Roman Catholics across the nation discussed clergy sex abuse from pulpits, at protests and in parishes on Sunday, two days after the release of reports outlining the scandal's scope and the church's failure to protect children.

Many said they feel relieved the church is coming to terms with the problem.

"I must admit the figures are shocking, but I do think the church is doing its best to address this," said Nancy Fitzpatrick, 44, a registered nurse who attended services at St. Patrick's Cathedral (search) in New York. "Releasing these figures means they're acknowledging how big a problem this is, and that's a good step."

Others feared the thousands of abuse claims reported by the church might not have given a full account.

"It's just staggering the numbers of people who were abused," said Joan Smola, 59, of Hadley, who attended a vigil for victims in Springfield. "Do we know whether all of the dioceses were honest in what they put in their reports? I'm sure there are many victims who have not come forward."

About 100 victims and their supporters gathered Sunday to march from Boston's Cathedral of the Holy Cross (search) to the Statehouse, kicking of a petition drive urging Gov.

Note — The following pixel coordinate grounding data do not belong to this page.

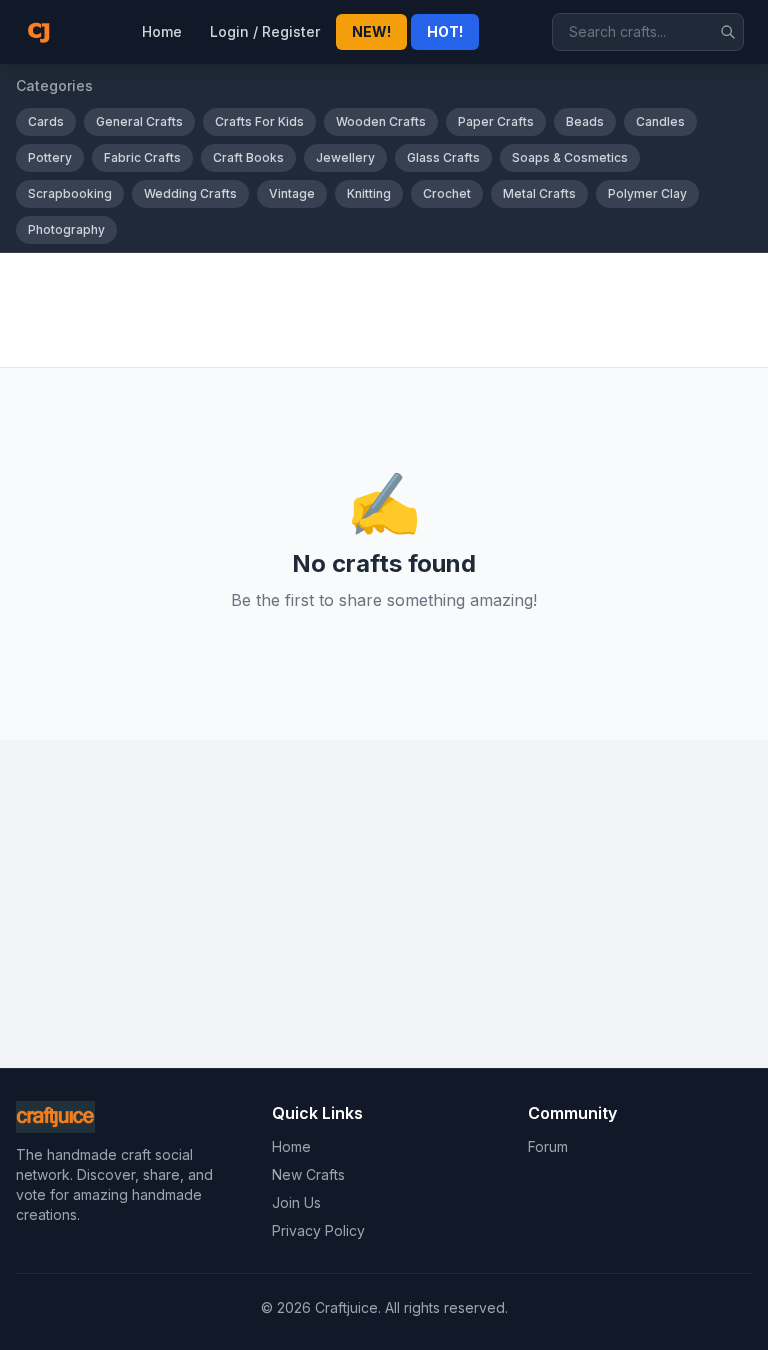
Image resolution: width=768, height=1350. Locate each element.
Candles (660, 121)
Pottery (50, 157)
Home (162, 31)
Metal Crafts (539, 193)
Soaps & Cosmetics (570, 157)
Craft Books (248, 157)
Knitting (369, 193)
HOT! (445, 31)
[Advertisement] (384, 310)
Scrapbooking (70, 193)
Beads (585, 121)
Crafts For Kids (259, 121)
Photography (66, 229)
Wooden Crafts (381, 121)
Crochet (447, 193)
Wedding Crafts (190, 193)
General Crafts (139, 121)
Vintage (292, 193)
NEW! (371, 31)
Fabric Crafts (142, 157)
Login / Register (265, 31)
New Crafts (308, 1174)
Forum (548, 1146)
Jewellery (345, 157)
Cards (46, 121)
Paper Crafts (496, 121)
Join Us (296, 1202)
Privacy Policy (318, 1230)
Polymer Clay (647, 193)
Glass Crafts (443, 157)
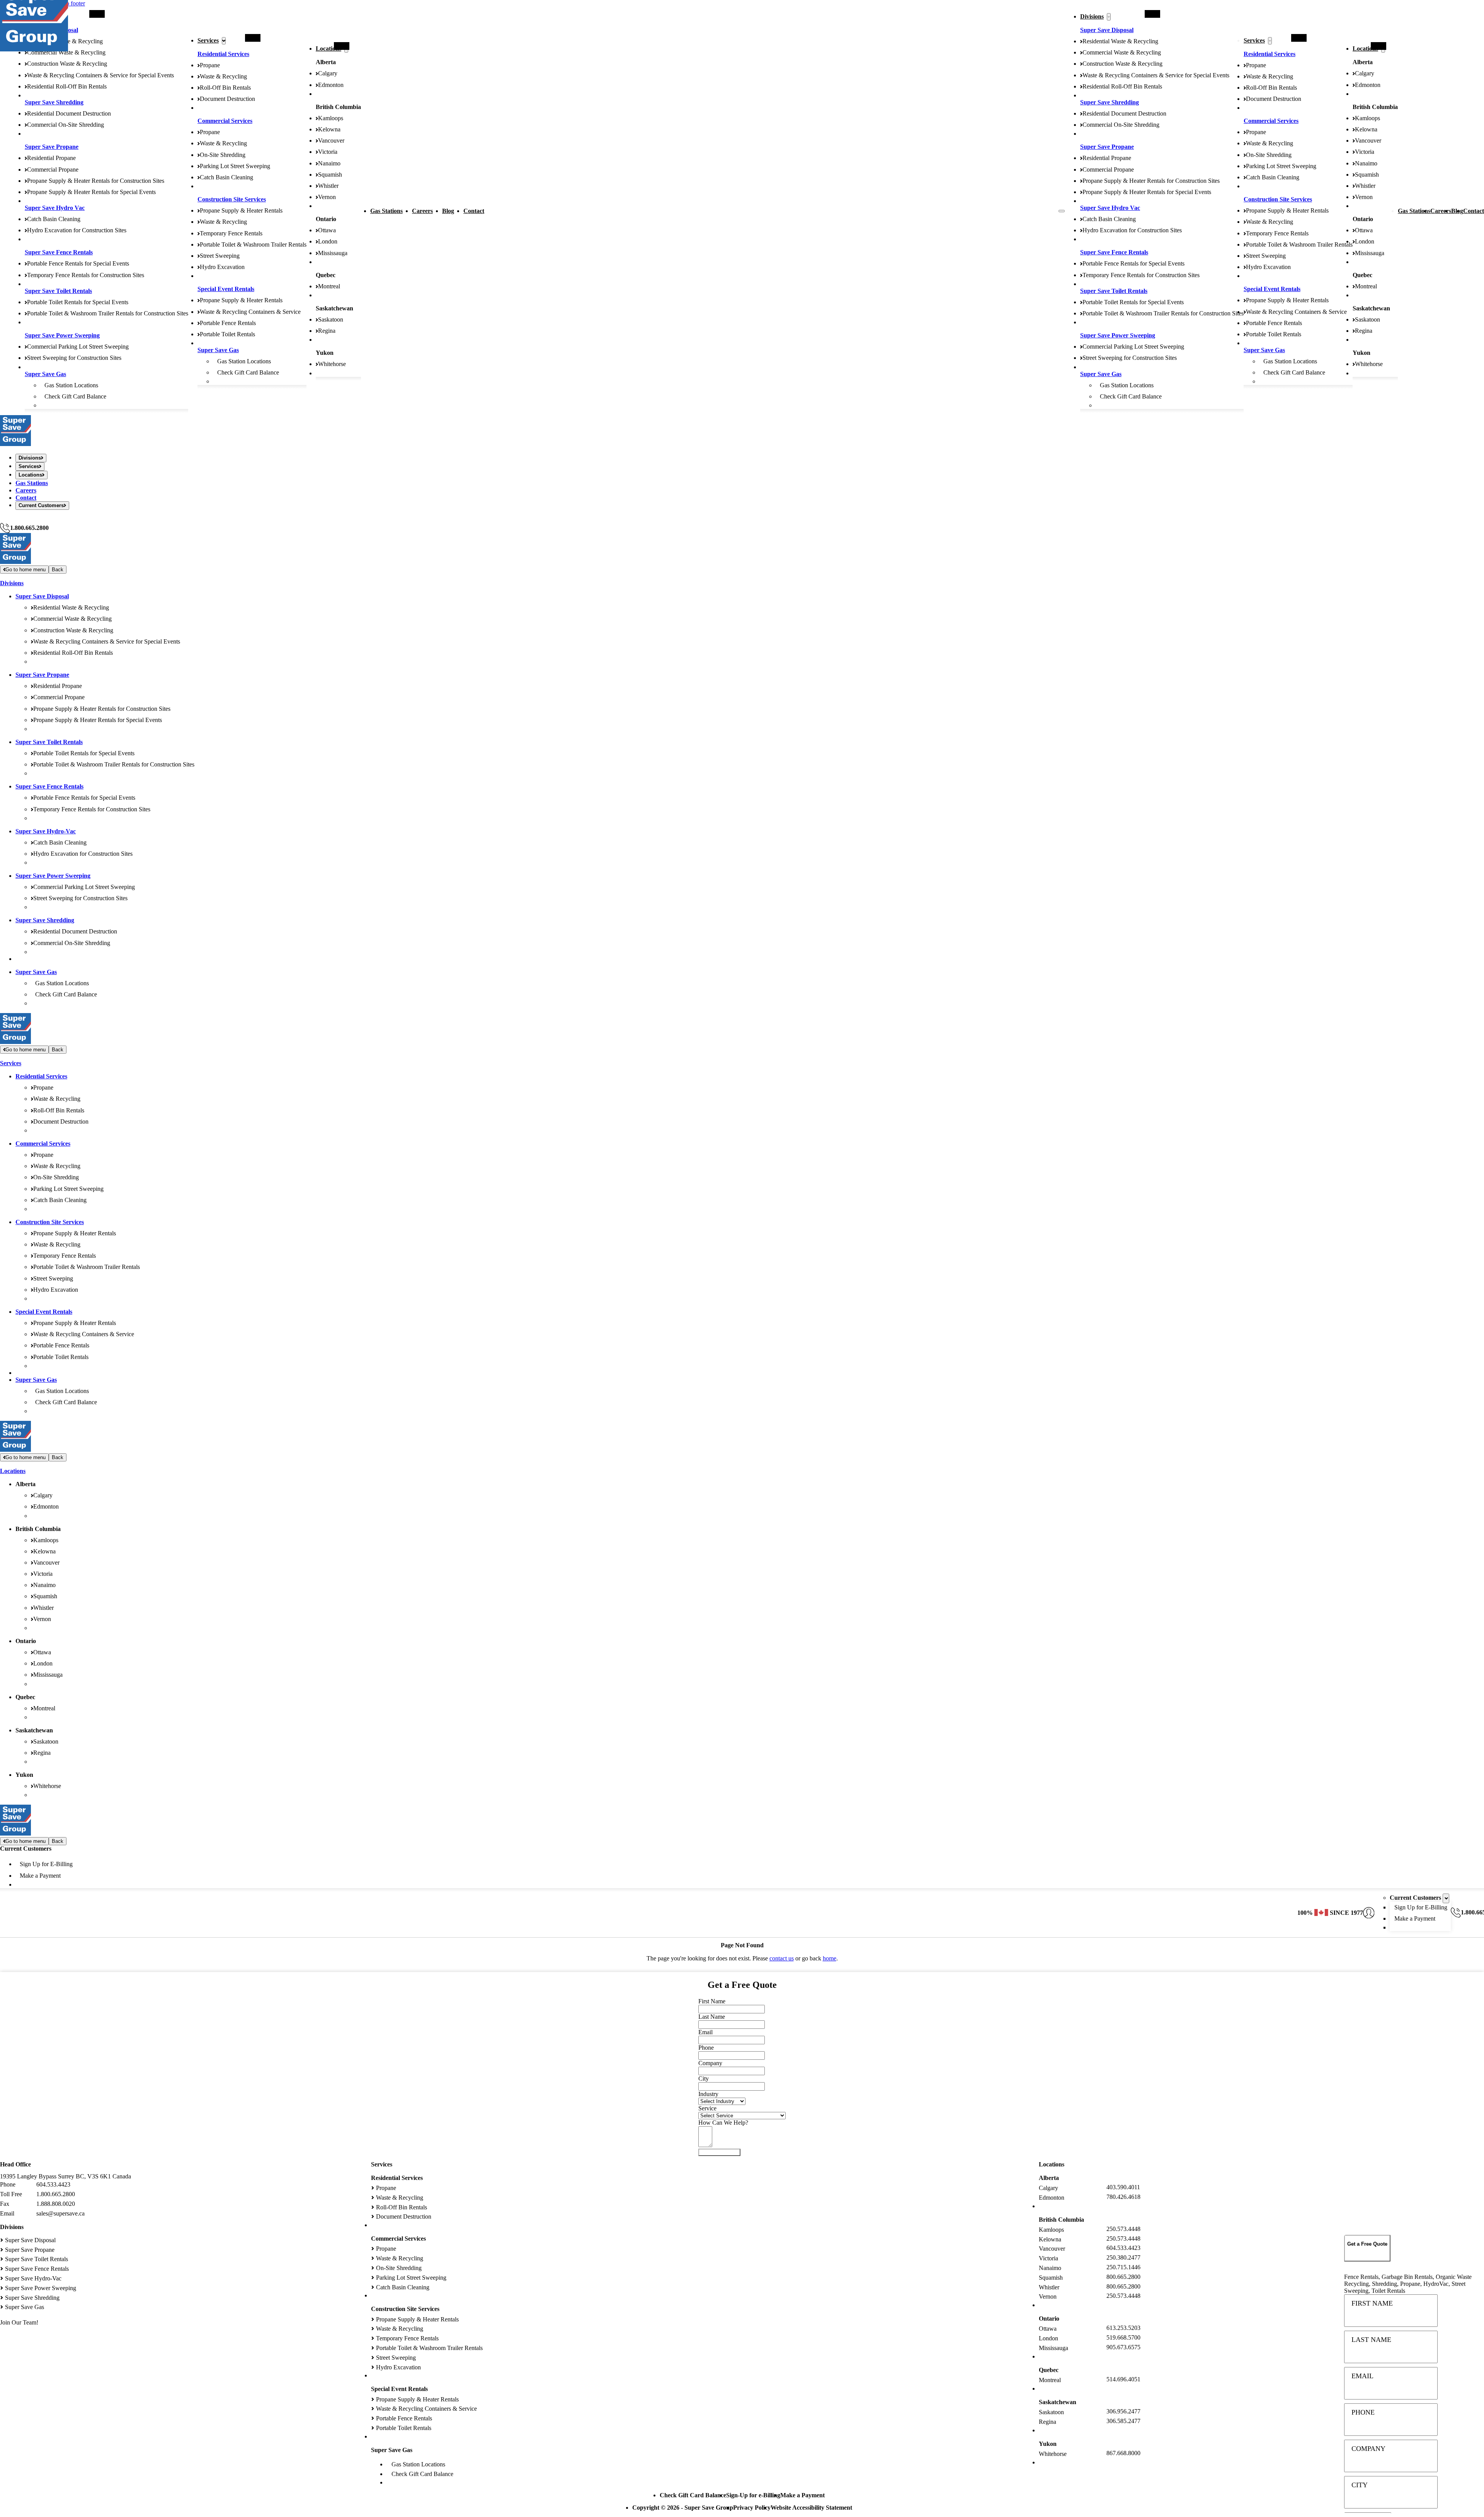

Mitt Romney to appoint a clergy abuse task force to oversee the church in Massachusetts, where Boston was the epicenter of the sex abuse scandal.

Rick Webb, of the group Speak Truth to Power (search) and an organizer of Boston's Sunday protest, said the church needed more oversight over priests who are no longer in ministry and live in the community among children.

"No one knows who they are or where they might be and whether they might offend again," he said.

On Friday, the National Review Board, a lay watchdog panel formed by church bishops, released two church-sanctioned studies.

One report compiled by the John Jay College of Criminal Justice (search) found there have been 10,667 abuse claims from 1950 to 2002. More than 80 percent of the alleged victims were male and over half said they were between ages 11 and 14 when they were assaulted.

About 4 percent of all American clerics who served during the years studied — 4,392 of the 109,694 priests and others under vows to the church — were accused of abuse, according to the report, which was based on information provided by most of the 195 American dioceses.

Many victims claim the church underreported the real number of priests accused of sexual abuse. Only 2 percent of abusers were sent to prison for what they had done, according to the church's report.

The second report examines the causes of the molestation crisis, putting much of the blame on American bishops for not cracking down on errant priests.

In that report, the National Review Board pointed out the evolution of the crisis in the Boston archdiocese, where the crisis exploded following the revelation that the late defrocked priest John Geoghan had been shuffled among parishes despite allegations of abuse.

The board's report described how interviews about the situation in Boston left the board "deeply disturbed" by how church officials, including Cardinal Bernard Law, ignored warnings about predatory priests and allowed them to stay in ministry. Law resigned as archbishop in Dec. 2002.

"The picture that emerged was that of a diocese with a cadre of predator priests and a hierarchy that simply refused to confront them and stop them," the report said.

On Sunday morning, Robert Bennett, the lay person who oversaw the study, said on NBC's Meet the Press that he thinks bishops who mishandled abuse cases should resign.